As for today's Thanksgiving - I didn't plan to b/p. I was good till about 6. I ate a very light dinner. Salad, green beans, brussle sprouts, and a few bites of other forbidden foods to keep up appereance. I fed a large amount of the turkey my dad dished out to me to my dog, and smushed together the stuffing and mash potatoes together. I declined gravy and cranberry sauce all together. I took tea to the couch after dinner feeling uncomfortable, but my stomach still looked flat. I was okay. 6 o lock rolled around and I wanted to binge. I felt sad because I knew it'd be a long time till I could again. I got some sugar free jello from the fridge and convinced myself not to binge and ate it slowly, sipping my tea. I thought about all the food in the fridge and how I could bring the items up one at a time.

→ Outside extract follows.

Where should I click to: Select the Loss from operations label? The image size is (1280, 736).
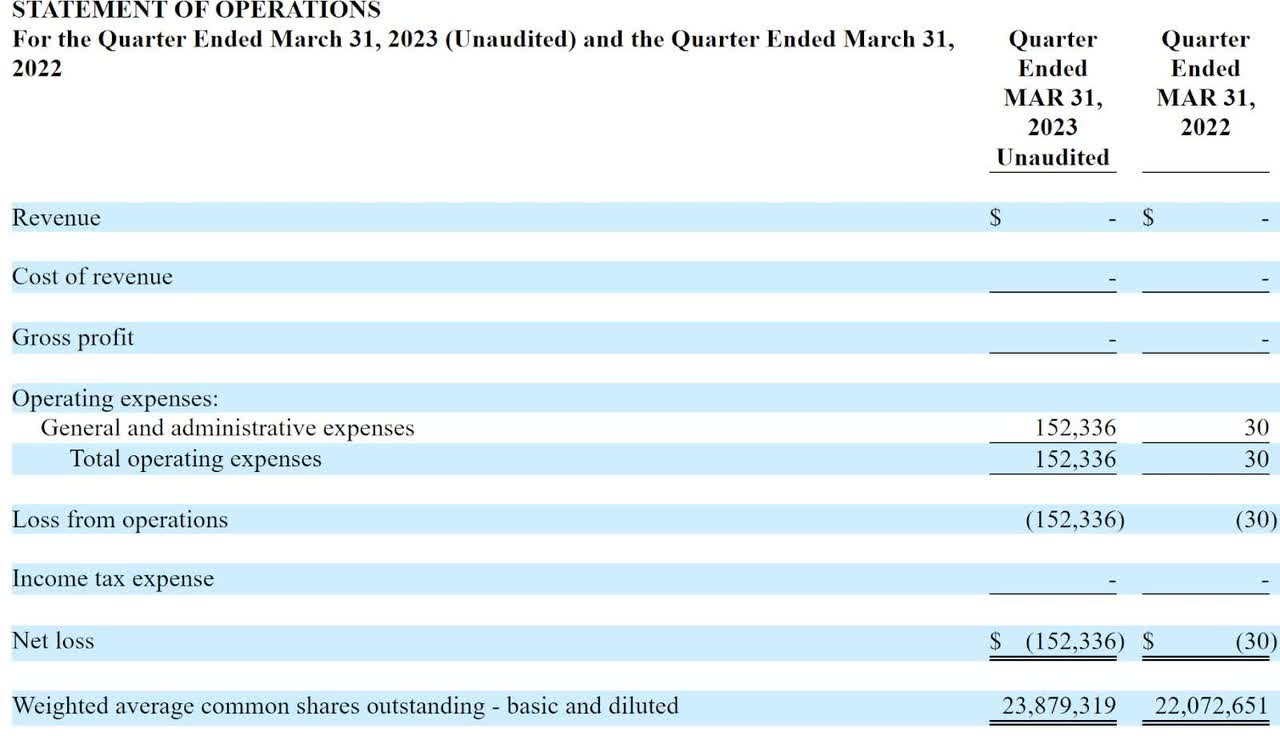(119, 520)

So I shoveled my sugar free jello into my mouth and started throwing things into the microwave while my dad was in the bath and my mom was upstairs packing. So here I am, stuffed, and writing this entry while I finish up binge food. I should be getting ready for bed and asleep in 20 min but I need to empty myself and then sleep. I'll probably get to bed way to late and be hating myself in the morning.
I'll be hating myself in 20 min, actually. Why do I keep doing this to myself? Anyway, see you all next Tuesday. Hope your turkey day's were better then mine and you ate without guilt. I keep trying to tell myself it's just one day, but everyday seems to matter too much to me. I still have one more Thanksgiving to celebrate: Sunday. It's just one day.